**WHAT YOU SHOULD DO:**
Translate this sentence from the article below on scp cipher performance into Spanish: "I am not going to enable the additional ciphers, since this is more of a practical guide."

**DOCUMENT EXCERPT:**
= = = = =

Ceph Pi - performance of scp, ciphers, and the Raspberry Pi

This article is not really much about Ceph, but it does explore technologies very tangential to it.  So I decided to add it to the series.

I am sure this has been discussed many times before.  What is the best cipher for SCP to use so you get maximum throughput.  So I decided to do a quick survey of the current state of the art and share it.

SSH, in some versions, including the version distributed in Debian Jessie has a cool new option which lists all the ciphers that are supported.

 ssh -Q cipher  

In case yours does not, you can do

 man ssh_conifg  

So I put together a little bash script to run on my Debian server ( nothing a special - a single CPU i5 with an SSD ) to copy the same 500MB file ( Debian ISO ) to a target computer via every supported cipher.  First I tried this against a Raspberry Pi, and then my Mac Book Pro connected to the same gig switch.  Here is the script for your amusement and pleasure.
 #!/bin/bash  
 for i in `ssh -Q cipher`  
 do  
     echo "scp -o Cipher=$i ./debian-live-7.7.0-amd64-standard.iso root@pi1:/mnt/sda1"  
     `time scp -o Ciphers=$i ./debian-live-7.7.0-amd64-standard.iso root@pi1:/mnt/sda1 2>&1`  
     echo ""  
     echo ""  
 done  

If your particular system does not support the -Q option you can copy and paste the list of ciphers from the 'man ssh_config' and modify the second line of the script to read something like

 for i in aes128-ctr aes192-ctr aes256-ctr arcfour256 arcfour128 aes128-gcm@openssh.com aes256-gcm@openssh.com aes128-cbc 3des-cbc blowfish-cbc cast128-cbc aes192-cbc aes256-cbc arcfour  

First observation - not all ciphers that the ssh client supports are enabled by default on all ssh servers so you will get a bunch of errors.  I am not going to enable the additional ciphers, since this is more of a practical guide.

= = = = =

**RAW DATA:**

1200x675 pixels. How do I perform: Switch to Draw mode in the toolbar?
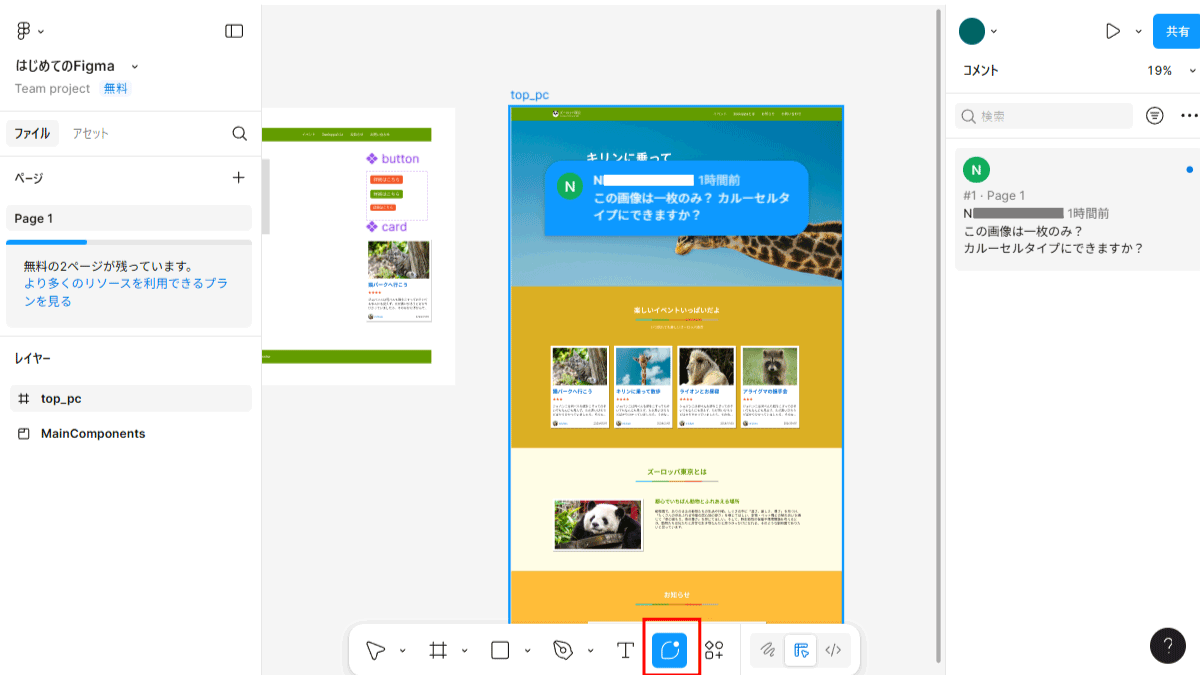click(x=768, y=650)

= = = = =

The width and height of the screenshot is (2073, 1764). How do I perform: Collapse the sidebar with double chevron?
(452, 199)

= = = = =

**THE REPLY:**
No voy a habilitar los cifrados adicionales, ya que esta es más bien una guía práctica.